The SMB customer “values our end-to-end network and is willing to pay for it,” Tomé said. The revenue is of “better quality” than from other top-line sources and can be achieved without a heavy reliance on price increases, she said. 

The pace of technological change will also quicken, Tomé said. During the call, she unveiled ground-floor plans for “Transformation 2.0” and “Transformation 3.0,” even as UPS was still working on “Transformation 1.0,” which is expected to finish by the end of 2021 and has delivered about $1 billion in cumulative savings since it started in 2018, according to company estimates. The next phases will likely focus on “analytical data science” designed to improve productivity and profitability per piece, Tomé said. More systems and applications will move to the cloud, she said. So far, 25 are cloud-based with only four applications running on mainframes, she said.

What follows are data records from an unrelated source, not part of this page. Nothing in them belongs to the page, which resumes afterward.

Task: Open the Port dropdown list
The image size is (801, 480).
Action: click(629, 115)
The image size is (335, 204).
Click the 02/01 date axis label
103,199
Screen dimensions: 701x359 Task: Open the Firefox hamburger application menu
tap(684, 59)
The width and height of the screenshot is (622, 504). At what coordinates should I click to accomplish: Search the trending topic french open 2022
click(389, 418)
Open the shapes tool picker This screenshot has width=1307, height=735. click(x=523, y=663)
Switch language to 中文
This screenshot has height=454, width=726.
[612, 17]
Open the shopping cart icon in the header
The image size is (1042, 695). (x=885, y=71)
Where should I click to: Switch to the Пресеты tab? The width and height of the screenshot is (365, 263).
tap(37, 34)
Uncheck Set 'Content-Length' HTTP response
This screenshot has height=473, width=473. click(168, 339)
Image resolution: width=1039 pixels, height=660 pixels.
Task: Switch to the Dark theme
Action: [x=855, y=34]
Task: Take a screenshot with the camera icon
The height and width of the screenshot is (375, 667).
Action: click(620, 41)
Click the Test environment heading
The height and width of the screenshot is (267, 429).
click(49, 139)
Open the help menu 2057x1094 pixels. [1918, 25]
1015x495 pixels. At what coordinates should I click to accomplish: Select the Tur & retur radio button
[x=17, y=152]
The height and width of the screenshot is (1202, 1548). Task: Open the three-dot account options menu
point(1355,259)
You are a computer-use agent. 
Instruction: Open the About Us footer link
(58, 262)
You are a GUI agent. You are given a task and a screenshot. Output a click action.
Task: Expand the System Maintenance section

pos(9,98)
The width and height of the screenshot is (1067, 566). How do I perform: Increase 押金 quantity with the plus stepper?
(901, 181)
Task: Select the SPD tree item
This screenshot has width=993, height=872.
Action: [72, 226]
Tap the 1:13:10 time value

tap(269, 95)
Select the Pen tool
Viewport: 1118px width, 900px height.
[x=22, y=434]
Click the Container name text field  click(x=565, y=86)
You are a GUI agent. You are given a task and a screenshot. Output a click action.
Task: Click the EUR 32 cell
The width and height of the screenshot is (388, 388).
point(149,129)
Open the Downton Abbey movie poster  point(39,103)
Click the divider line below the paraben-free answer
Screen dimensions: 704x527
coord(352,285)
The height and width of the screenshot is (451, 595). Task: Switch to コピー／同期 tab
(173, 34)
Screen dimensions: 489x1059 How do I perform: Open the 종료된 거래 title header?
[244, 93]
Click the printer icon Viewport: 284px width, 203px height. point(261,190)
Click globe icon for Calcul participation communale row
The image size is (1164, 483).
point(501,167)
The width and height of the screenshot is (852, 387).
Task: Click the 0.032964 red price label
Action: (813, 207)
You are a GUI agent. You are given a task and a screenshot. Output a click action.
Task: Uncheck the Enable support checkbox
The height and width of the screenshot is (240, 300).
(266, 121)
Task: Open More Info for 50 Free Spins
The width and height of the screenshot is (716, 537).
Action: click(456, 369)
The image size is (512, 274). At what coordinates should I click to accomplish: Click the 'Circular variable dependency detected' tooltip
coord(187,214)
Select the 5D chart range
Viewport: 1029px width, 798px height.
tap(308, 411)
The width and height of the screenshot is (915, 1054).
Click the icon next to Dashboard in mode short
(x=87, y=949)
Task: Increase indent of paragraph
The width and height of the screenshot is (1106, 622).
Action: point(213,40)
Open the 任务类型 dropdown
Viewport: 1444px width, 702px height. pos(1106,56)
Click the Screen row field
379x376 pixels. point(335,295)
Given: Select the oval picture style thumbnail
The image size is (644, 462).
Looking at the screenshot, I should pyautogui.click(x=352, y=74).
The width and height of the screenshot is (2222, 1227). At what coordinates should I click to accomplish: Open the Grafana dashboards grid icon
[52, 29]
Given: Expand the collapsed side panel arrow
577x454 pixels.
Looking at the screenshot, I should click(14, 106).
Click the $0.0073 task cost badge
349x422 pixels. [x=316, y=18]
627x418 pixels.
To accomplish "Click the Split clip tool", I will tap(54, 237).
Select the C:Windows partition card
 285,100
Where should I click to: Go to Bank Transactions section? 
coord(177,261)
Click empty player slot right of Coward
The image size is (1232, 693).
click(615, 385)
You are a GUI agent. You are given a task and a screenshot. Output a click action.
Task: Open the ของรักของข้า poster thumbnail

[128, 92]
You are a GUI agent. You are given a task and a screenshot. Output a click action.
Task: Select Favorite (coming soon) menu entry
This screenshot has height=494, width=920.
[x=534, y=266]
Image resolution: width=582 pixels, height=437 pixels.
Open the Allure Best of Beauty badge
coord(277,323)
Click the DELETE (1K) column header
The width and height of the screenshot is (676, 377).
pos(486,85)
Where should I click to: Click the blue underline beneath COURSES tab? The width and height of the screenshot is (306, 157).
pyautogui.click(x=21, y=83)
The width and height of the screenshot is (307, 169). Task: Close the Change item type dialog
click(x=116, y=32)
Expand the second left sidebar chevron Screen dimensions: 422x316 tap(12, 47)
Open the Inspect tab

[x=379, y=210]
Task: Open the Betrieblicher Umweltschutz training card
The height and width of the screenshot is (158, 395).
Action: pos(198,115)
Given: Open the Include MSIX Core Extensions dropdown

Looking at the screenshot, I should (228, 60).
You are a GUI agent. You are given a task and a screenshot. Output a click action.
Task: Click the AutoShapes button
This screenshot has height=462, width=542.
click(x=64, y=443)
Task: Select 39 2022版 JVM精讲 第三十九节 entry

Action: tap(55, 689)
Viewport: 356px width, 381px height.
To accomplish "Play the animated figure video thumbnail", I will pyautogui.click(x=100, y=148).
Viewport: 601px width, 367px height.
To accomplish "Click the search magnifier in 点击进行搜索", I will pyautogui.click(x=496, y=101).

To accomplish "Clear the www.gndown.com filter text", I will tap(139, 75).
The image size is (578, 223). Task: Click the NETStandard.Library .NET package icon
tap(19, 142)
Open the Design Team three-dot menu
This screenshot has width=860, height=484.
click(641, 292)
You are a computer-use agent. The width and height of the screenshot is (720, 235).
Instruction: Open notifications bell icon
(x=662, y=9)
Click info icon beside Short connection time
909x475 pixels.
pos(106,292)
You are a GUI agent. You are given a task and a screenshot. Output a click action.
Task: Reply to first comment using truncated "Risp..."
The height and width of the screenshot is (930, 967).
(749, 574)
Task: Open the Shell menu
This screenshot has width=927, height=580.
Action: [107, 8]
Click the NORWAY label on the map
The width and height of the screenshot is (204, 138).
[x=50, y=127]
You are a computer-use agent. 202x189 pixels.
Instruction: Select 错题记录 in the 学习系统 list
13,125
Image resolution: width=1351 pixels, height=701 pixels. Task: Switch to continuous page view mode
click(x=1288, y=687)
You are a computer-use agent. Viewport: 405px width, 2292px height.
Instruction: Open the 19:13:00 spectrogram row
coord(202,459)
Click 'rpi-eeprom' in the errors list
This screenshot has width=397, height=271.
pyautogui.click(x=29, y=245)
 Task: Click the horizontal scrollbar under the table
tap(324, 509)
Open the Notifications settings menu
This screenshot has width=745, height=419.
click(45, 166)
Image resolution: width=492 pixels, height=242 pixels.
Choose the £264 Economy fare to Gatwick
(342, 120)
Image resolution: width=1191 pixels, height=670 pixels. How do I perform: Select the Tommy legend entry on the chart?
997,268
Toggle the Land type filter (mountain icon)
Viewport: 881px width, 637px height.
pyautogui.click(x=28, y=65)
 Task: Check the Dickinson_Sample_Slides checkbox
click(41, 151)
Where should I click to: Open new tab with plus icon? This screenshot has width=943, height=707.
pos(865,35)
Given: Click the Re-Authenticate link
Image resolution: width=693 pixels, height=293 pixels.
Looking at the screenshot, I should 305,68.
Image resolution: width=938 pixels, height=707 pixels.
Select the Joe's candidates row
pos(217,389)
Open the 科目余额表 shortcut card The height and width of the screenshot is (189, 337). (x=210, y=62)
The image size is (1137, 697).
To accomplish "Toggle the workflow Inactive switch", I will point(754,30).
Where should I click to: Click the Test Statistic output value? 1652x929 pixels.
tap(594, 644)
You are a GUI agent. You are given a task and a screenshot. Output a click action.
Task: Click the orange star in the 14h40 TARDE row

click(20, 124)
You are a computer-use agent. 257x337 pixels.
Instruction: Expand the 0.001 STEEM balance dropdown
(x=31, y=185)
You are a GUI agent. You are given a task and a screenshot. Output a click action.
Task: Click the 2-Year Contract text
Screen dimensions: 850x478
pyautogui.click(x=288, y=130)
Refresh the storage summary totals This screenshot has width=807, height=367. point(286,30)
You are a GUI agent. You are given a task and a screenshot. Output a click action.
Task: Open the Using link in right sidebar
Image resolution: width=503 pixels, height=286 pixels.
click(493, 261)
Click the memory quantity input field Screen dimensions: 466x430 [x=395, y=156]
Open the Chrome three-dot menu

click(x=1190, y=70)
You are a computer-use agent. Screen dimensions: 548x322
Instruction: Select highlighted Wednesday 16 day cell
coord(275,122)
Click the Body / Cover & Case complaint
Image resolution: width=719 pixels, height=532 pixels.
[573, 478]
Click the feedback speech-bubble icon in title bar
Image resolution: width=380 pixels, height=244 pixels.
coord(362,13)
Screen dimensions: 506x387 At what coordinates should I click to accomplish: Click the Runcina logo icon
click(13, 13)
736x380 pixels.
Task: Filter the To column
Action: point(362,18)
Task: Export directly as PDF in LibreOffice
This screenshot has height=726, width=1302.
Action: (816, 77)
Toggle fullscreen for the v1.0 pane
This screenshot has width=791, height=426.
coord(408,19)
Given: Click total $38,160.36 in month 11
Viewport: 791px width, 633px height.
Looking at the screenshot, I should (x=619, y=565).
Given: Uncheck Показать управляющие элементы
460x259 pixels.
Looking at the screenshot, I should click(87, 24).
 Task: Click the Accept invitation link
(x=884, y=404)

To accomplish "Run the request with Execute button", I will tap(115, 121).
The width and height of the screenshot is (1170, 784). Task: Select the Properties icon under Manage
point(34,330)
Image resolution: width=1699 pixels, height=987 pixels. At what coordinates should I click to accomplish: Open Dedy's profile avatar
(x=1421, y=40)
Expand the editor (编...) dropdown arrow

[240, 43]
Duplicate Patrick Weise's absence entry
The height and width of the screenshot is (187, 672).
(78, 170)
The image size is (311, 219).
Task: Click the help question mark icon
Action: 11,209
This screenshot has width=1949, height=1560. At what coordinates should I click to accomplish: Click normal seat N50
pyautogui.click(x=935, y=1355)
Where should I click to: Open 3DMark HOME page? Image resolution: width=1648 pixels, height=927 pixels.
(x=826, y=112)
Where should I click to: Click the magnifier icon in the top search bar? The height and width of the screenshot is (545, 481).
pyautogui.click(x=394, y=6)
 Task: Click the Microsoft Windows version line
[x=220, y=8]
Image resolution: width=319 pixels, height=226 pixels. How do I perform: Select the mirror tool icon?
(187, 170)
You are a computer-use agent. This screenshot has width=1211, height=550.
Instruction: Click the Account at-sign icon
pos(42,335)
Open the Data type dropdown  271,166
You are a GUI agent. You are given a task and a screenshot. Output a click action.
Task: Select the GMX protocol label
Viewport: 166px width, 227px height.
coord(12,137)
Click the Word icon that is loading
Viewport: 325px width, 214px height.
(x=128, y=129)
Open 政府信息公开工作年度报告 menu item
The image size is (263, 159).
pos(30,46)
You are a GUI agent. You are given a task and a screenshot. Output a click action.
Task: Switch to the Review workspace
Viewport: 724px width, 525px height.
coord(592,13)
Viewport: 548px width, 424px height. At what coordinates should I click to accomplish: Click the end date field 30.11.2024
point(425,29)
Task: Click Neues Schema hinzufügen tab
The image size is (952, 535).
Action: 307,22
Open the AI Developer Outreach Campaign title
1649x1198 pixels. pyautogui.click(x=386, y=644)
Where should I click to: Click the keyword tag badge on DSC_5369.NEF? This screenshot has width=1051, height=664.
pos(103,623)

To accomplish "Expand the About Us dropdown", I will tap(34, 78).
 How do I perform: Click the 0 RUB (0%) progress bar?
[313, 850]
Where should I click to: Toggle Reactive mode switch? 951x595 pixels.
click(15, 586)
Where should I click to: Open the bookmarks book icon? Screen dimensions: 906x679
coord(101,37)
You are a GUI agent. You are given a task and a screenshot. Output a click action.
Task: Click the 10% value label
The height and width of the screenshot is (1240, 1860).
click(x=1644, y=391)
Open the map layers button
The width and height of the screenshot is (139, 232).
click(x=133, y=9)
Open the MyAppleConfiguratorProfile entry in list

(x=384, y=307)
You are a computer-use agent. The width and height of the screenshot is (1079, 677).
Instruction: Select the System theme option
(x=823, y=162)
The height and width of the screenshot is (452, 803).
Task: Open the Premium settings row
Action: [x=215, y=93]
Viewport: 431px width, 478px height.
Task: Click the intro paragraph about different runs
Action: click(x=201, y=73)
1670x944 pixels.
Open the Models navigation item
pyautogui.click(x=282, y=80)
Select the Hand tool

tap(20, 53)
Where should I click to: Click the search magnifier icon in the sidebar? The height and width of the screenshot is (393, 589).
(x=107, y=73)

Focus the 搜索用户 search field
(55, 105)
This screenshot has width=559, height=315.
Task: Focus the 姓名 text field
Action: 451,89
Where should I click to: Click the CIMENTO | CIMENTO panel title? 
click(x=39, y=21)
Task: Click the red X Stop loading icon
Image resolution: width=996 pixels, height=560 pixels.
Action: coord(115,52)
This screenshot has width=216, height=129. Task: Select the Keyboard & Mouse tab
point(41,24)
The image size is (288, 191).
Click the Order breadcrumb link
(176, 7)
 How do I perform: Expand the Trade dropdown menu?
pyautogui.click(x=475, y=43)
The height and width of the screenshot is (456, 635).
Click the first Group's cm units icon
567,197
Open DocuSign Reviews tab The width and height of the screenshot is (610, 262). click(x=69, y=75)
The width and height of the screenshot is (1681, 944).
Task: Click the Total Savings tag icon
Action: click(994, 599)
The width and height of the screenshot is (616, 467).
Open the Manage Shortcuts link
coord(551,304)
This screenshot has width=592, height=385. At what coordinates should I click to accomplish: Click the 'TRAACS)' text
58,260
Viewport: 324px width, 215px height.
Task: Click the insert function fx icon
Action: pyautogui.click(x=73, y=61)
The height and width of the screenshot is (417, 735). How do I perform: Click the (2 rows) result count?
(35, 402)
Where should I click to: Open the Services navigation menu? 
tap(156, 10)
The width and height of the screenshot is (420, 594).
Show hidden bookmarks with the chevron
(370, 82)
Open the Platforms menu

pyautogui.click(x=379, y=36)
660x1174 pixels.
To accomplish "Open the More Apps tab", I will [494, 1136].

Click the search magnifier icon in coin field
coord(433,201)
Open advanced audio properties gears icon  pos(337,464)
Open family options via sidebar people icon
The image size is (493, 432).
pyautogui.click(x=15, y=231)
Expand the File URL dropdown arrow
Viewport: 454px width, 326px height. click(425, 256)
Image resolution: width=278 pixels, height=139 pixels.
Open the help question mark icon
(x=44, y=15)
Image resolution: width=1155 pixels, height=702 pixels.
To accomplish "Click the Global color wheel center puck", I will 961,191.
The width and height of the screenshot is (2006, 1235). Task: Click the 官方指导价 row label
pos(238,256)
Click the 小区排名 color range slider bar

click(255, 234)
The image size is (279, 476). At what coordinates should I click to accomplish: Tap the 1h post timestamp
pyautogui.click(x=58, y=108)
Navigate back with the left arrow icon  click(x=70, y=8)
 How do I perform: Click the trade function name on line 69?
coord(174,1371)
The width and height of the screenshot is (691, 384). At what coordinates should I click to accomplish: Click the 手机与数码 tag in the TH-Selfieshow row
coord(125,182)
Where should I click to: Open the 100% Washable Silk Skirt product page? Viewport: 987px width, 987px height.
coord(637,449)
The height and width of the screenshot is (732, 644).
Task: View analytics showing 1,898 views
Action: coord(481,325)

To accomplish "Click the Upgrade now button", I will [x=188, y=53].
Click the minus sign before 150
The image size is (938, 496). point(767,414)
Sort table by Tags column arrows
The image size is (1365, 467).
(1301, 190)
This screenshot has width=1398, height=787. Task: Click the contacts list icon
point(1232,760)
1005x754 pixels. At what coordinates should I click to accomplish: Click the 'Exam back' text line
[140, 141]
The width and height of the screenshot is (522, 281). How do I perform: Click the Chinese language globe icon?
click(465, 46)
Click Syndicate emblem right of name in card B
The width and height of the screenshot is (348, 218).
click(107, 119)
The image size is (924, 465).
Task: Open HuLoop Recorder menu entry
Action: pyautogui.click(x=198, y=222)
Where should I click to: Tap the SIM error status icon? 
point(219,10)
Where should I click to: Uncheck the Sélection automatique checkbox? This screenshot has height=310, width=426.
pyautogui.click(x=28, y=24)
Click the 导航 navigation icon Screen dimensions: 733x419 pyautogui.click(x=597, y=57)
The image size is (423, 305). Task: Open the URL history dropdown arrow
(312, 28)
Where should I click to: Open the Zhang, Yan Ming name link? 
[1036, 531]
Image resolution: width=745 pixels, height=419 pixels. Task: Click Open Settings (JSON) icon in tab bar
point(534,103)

Tomé, who left one behemoth to join another, understands the challenges of transforming a company of UPS’ size. As she sees it, the combination of “right-sizing” the revenue and productivity and efficiency improvements will boost flagging U.S. operating margins, which many analysts consider the top priority. “This is a big company to turn. You can’t do it overnight. But if you look through 2020 and into 2021 and beyond, you should expect the margin to start to go in the right direction.”